== MATERIAL PROVIDED ==
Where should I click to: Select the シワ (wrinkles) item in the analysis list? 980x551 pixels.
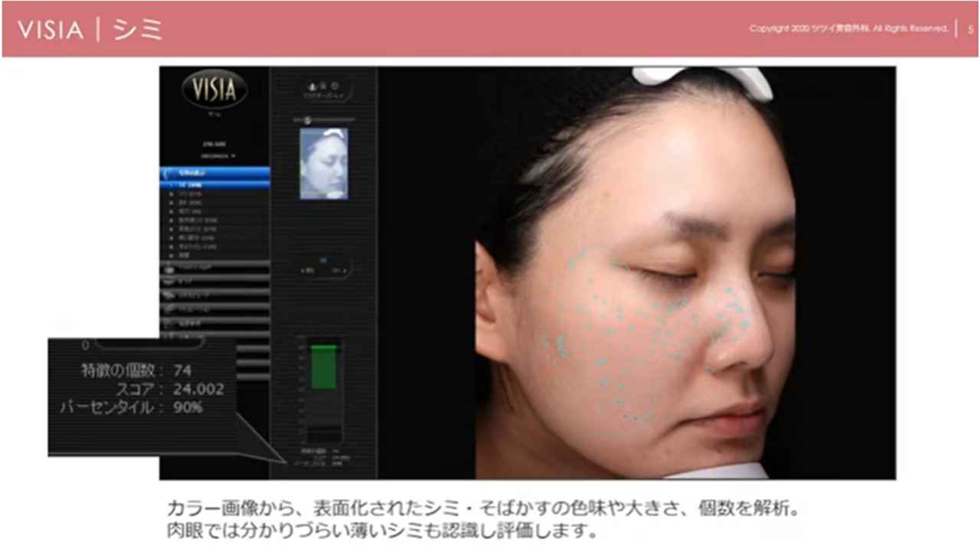tap(191, 194)
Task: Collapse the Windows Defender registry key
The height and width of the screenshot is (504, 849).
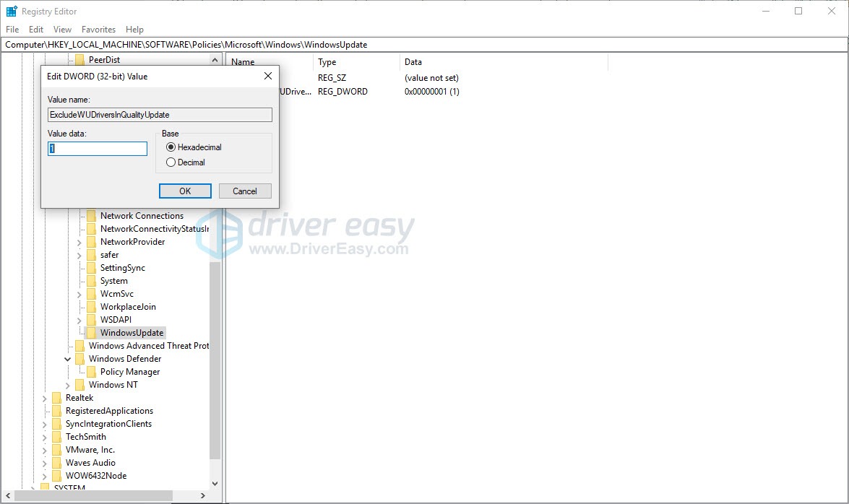Action: click(x=68, y=358)
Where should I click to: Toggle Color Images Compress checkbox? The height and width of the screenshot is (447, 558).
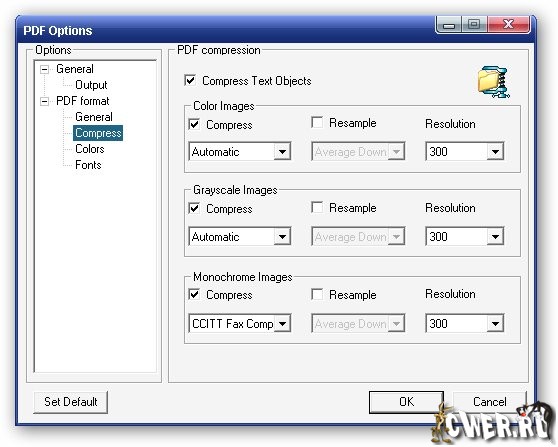[194, 124]
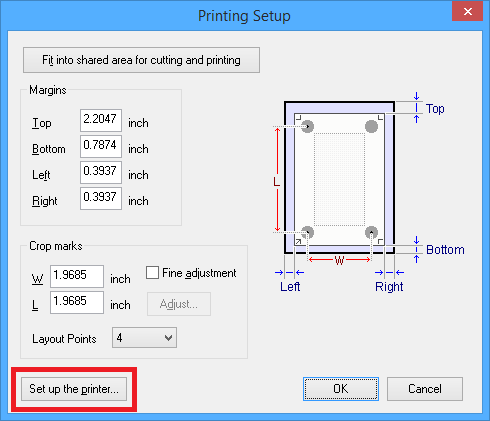Click Fit into shared area for cutting and printing
The image size is (490, 421).
141,60
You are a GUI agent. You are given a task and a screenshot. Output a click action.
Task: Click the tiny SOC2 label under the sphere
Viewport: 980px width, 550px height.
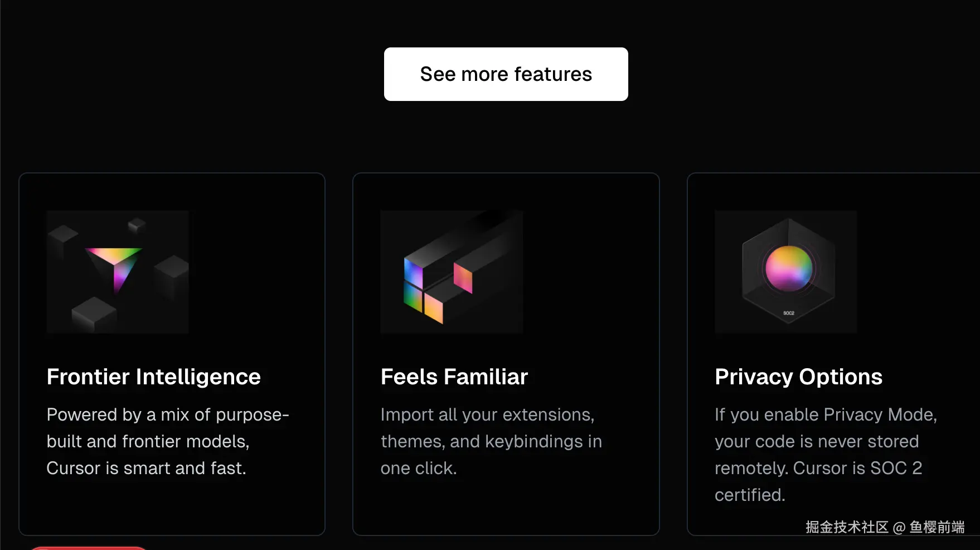(x=788, y=313)
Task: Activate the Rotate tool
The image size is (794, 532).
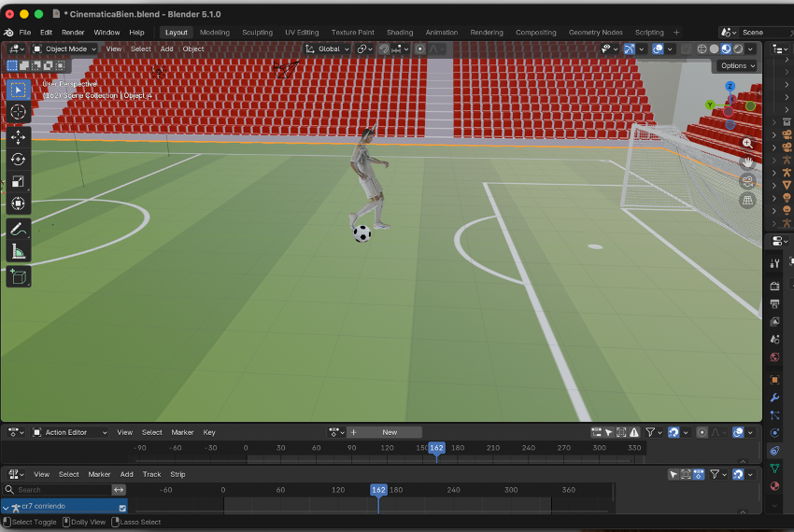Action: 18,159
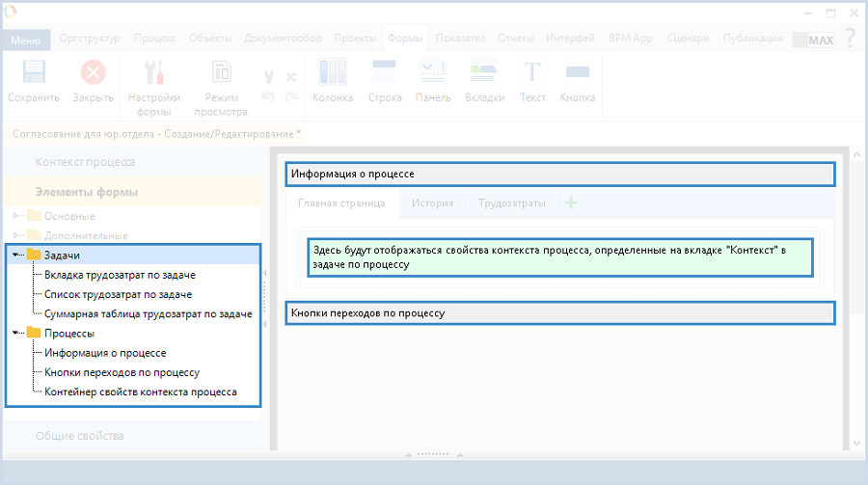This screenshot has height=485, width=868.
Task: Expand the Основные tree folder
Action: click(17, 216)
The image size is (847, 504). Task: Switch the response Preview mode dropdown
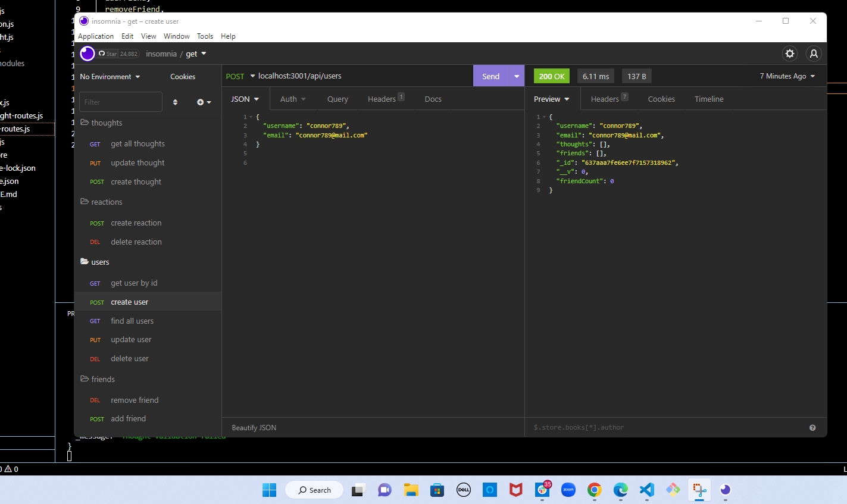(551, 99)
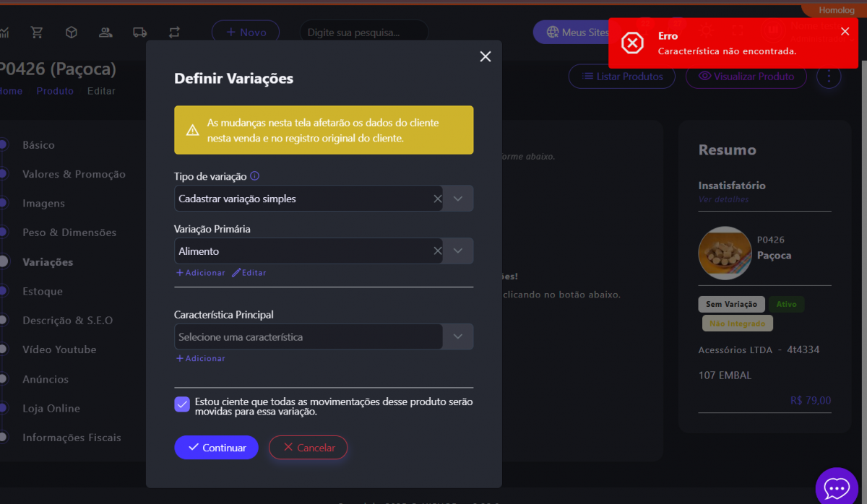Click the Cancelar button
This screenshot has width=867, height=504.
pyautogui.click(x=308, y=448)
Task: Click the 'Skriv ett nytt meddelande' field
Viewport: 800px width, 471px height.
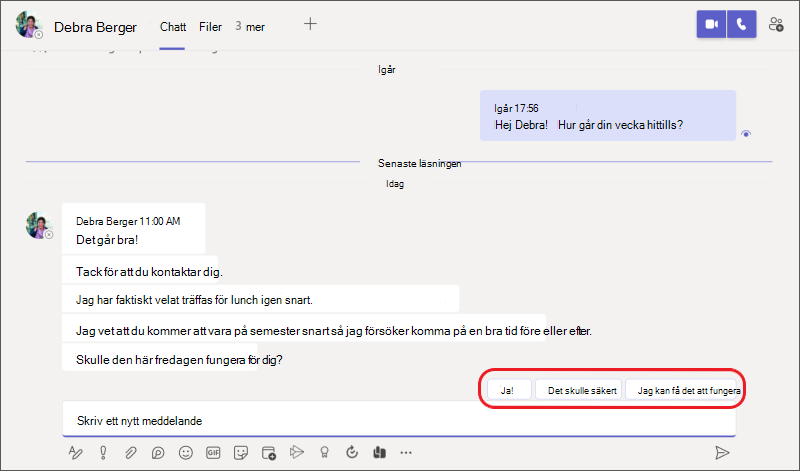Action: click(x=400, y=421)
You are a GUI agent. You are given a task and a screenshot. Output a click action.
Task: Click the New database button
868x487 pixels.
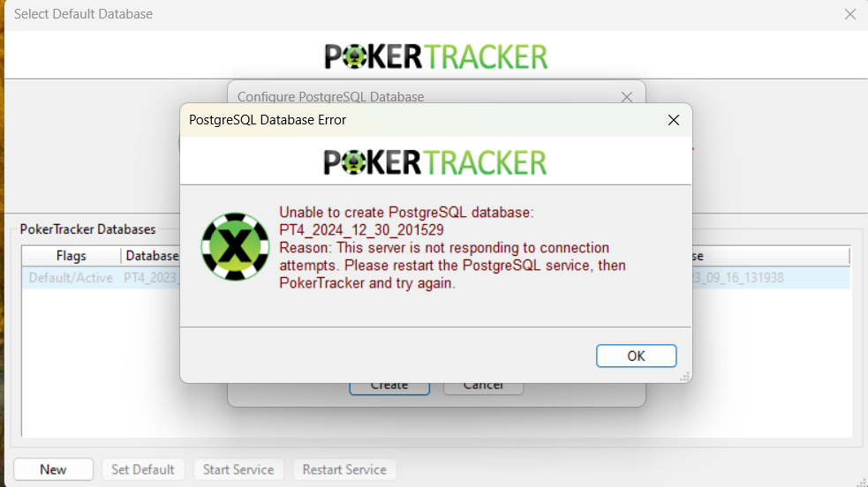(53, 469)
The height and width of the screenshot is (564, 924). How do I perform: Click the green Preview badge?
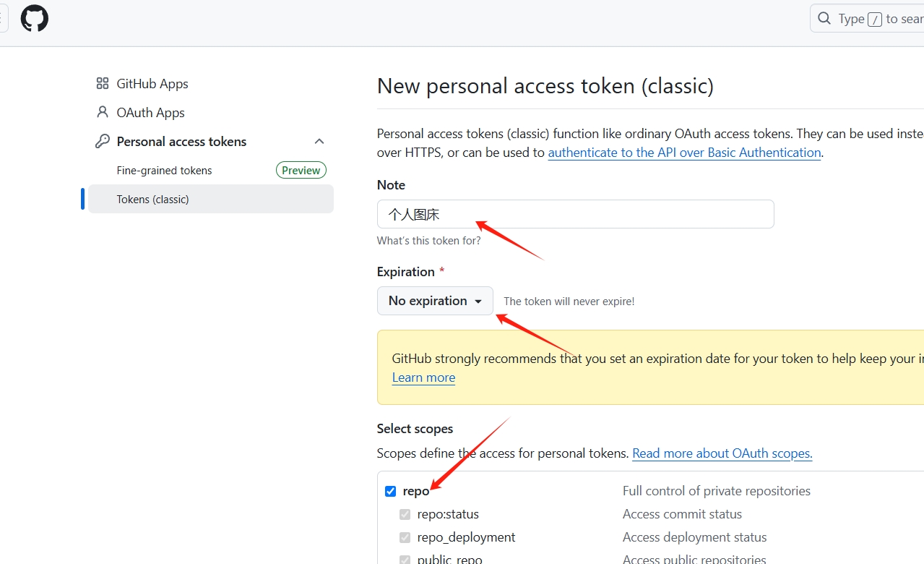pyautogui.click(x=301, y=171)
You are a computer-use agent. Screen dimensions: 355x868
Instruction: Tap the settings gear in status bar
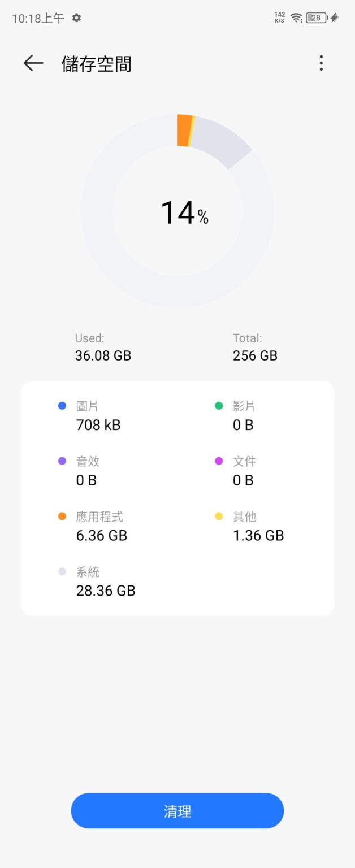point(76,18)
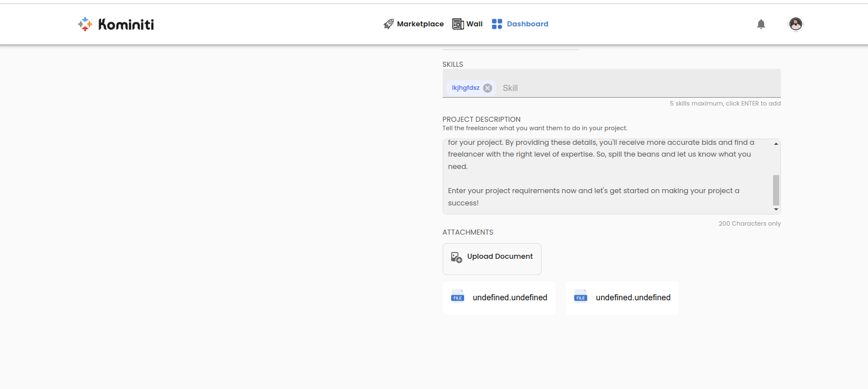Viewport: 868px width, 389px height.
Task: Click the description scrollbar up arrow
Action: coord(776,144)
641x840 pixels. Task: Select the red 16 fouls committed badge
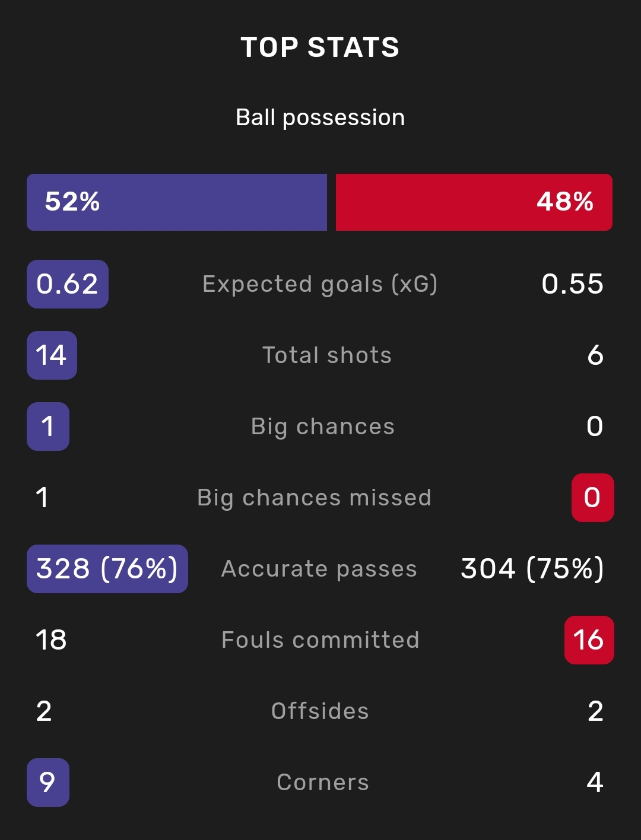(589, 640)
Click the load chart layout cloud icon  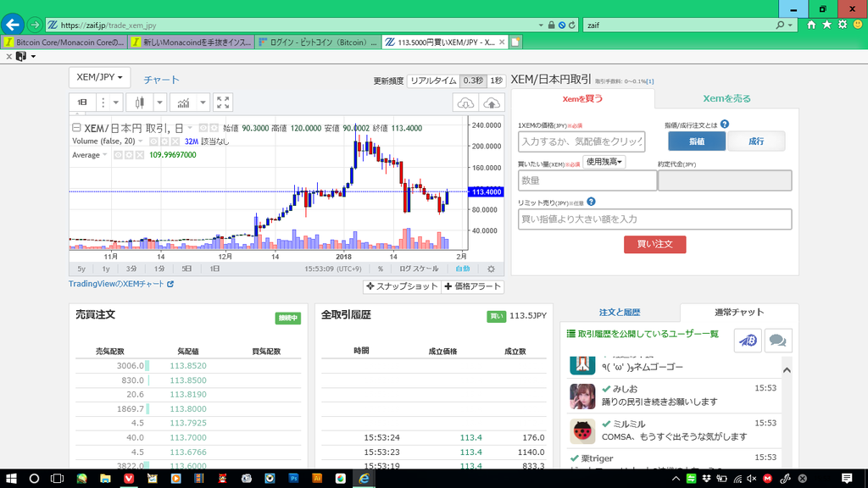[466, 103]
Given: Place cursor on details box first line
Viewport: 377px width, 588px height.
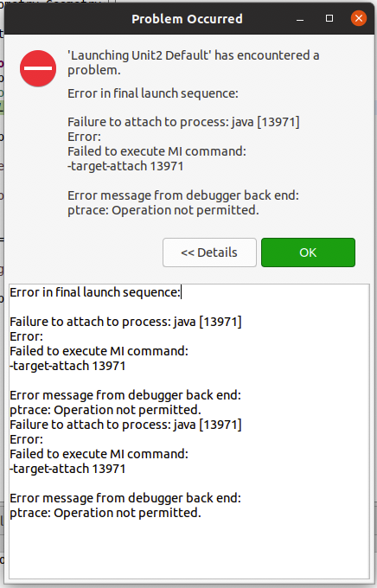Looking at the screenshot, I should point(95,292).
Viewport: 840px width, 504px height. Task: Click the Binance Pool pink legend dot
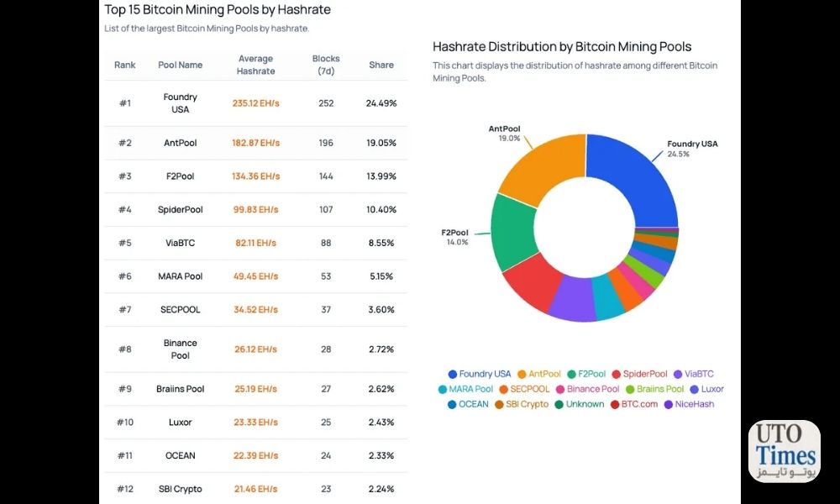560,390
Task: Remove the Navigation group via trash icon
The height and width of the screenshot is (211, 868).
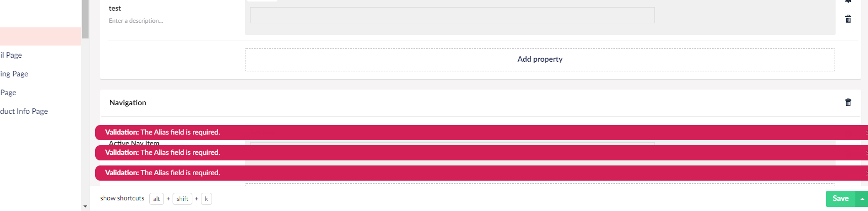Action: point(848,103)
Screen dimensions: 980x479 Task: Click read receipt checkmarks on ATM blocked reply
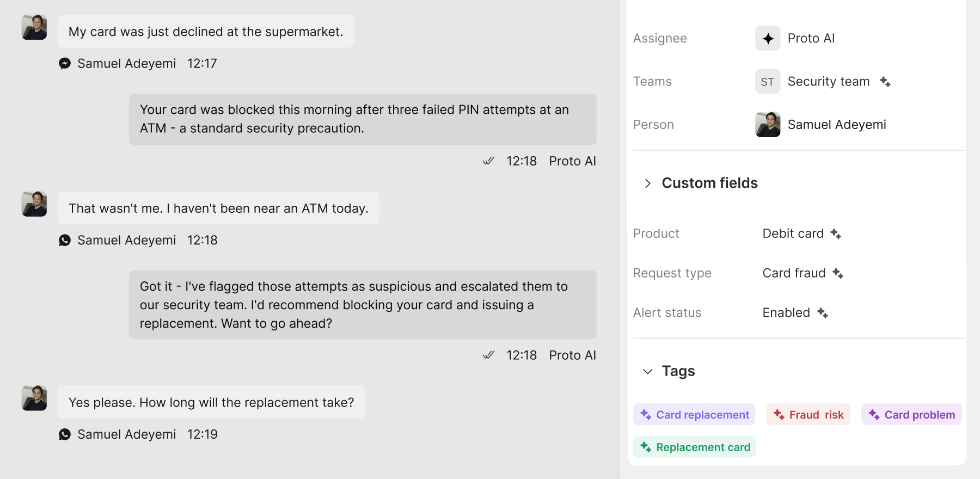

== WHAT NEEDS TO BE DONE ==
Repeat, word for word, the lines of the material above from the one holding "Task: Click the New database button" through the one holding "You are a computer-use". Leave out pictures.

== TASK OUTPUT ==
Task: Click the New database button
868x487 pixels.
(53, 469)
The height and width of the screenshot is (564, 924). How do I perform: Click the green Preview badge?
pyautogui.click(x=301, y=171)
You are a computer-use agent. Screen dimensions: 355x868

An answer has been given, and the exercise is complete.